To mitigate the impact of baseline differences in demographic and clinical characteristics on the results, a propensity score matching (PSM) approach was employed to pair patients in the metastatic and non-metastatic groups11. The fundamental principle of propensity scoring is to substitute multiple covariates with a single score to achieve balance in the distribution of covariates between the metastatic and non-metastatic groups. To diminish bias against selection, confounders in non-metastatic studies are balanced akin to randomisation. We employed sample propensity matching using the MatchIt (version 4.5.5) R package, applying the ‘nearest’ method and a matching ratio of 2. Matching factors encompassed age, gender, CEA, CA199, tumour location, TNM stage, tumour differentiation grade, vascular invasion, and postoperative chemotherapy (yes or no)12,13,14. Ultimately, 93 patients were included, with 31 in the metastatic group and 62 patients in the non-metastatic group.

Data collection

Clinical, pathological, and imaging data were retrieved from electronic medical records. Postoperative follow-up was grounded on the patient’s fundamental status and tumour characteristics.Follow-up was performed every 3 months during the first 6 months after surgery and every 6 months thereafter. Follow-up extended from the surgery date to the last follow-up or end-point occurrence (metachronous metastasis). In this study, metachronous metastasis was defined as occurring after 6 months from the initial radical resection for colon cancer. Metastases were identified using enhanced CT, and two experienced imaging physicians(8years,12years) confirmed the presence of all metastases.

CT image acquisition

All arterial-phase and venous-phase CT images were extracted from a picture archiving and communication system (PACS; CAREstream Medical Ltd.) for subsequent image segmentation and analysis. Three types of multidetector CT (MDCT) scanners were employed in this study: 256-multidetector CT(Revolution, GE, USA), 64-multidetector CT(Discovery, GE, USA)and a third-generation dual-energy CT (SOMATOM Definition Force, Siemens, Germany). CT parameters: For 256-multidetector and 64-multidetector CT, the tube voltage is 120–140 kVp; the tube current is 100–280 mA; for dual-energy CT, the tube voltage is 120 kV and the tube current is CARE Dose 4D in automatic modulation mode; for other CT parameters, the two models were set the same, as follows: beam spacing, 0.6–1.07; matrix, 512 × 512 and Reconstruction thickness, 1 mm. A nonionic contrast agent (Ultravis 370, Bayer, Germany) was injected through the anterior elbow vein (flow rate, 4–5 mL/s), with the dose adjusted based on body weight (1.5 mL/kg). Scans were performed 25–30 and 70–80 s post-injection to acquire arterial and venous phase images.

Oncology ROI segmentation

The region of interest (ROI) was manually outlined on the enhanced CT images by one experienced radiologists(8 years) using the open-source ITK-SNAP software (version 3.8.0; www.itksnap.org). Perform registration of arterial and venous phase images before segmentation. And The ROI was delineated at the largest level of the tumor. She was unaware of the clinical and histopathological information of the colon rectal patients and determined the segmentation method before segmentation. The tumour segmentation process consisted of outlining the colonic tumour on each image and excluding peritumoral fat, adjacent air, bowel contents, and normal bowel wall tissue.

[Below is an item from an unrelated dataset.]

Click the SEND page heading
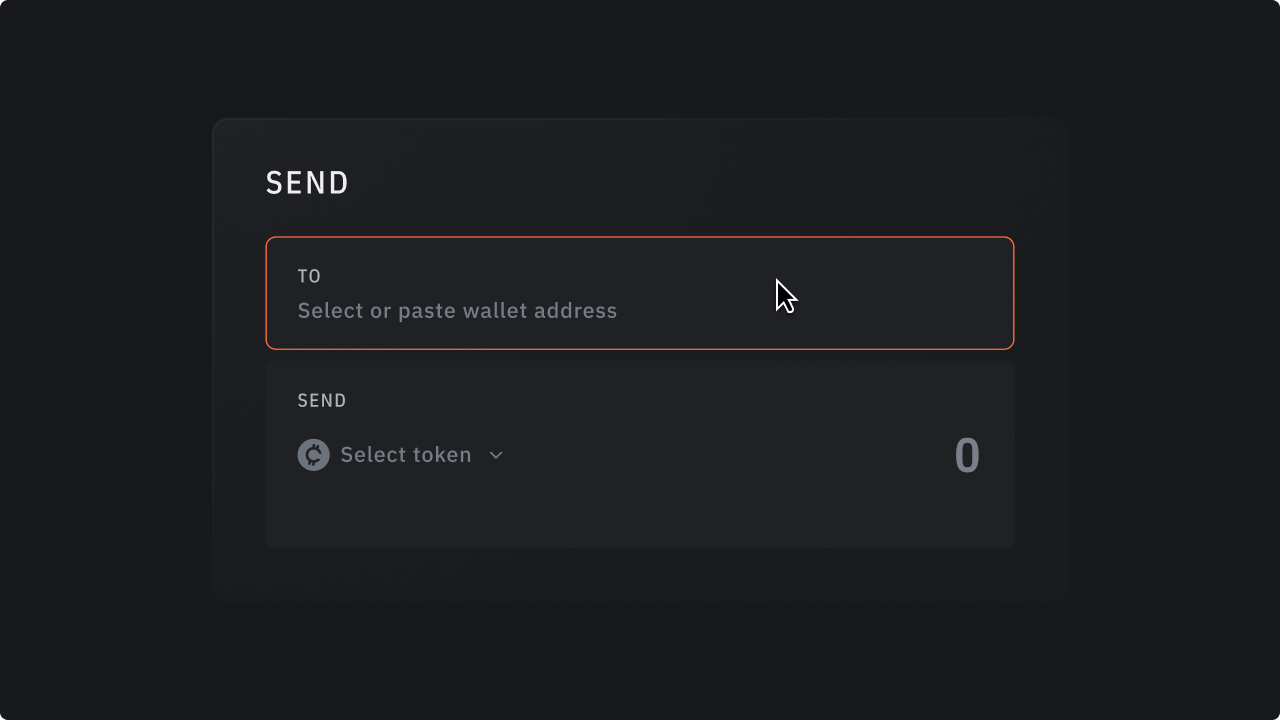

Habitat image generation and spatial relationship analysis

The arterial phase and venous phase images used to segment the images with ROI were imported into the open-source software nnFAE(version 0.1.0; https://github.com/salan668/FAE) for habitat generation15. For each tumour, the smallest voxel was grouped according to its similarity using k-means clustering, an algorithm that used the average Euclidean distance between individual voxels as a similarity measure. The final number of clusters was determined to be three. Finally, all voxels were grouped into three functionally consistent subregions. Consequently, three distinct tumour habitats of colon cancer were identified: Habitat1, Habitat2, and Habitat3. Landscape parameters for the created habitat map images were computed using ArcGIS (Version 10.1, Redlands, USA) and Fragstats (Version 4.2.1, Amherst, USA) software10,16. The overall process of vascular habitat imaging generation and spatial relationship analysis is shown in Fig. 2.The specific steps for the ecological spatial characteristics of habitats are shown in Appendix E1.

Fig. 2
figure 2

The overall process of tumor habitat generation and extraction of ecological spatial features. A: Image acquisition, registration and segmentation of the region of interest. B: Cluster analysis was used to classify the voxels of the region of interest into 3 categories. C: The generation of three habitats, Habitat1, Habitat2, and Habitat3 are shown in red, green, and blue, respectively. D: Habitat images are presented in the original tumor images. E: Extraction of ecological spatial features of 3 tumor habitats and landscapes.The extracted spatial characteristics included patch area, edge and degree of aggregation, such as SHAPE, CIRCLE. F: Establishment of prediction model for metachronous metastasis of colon cancer.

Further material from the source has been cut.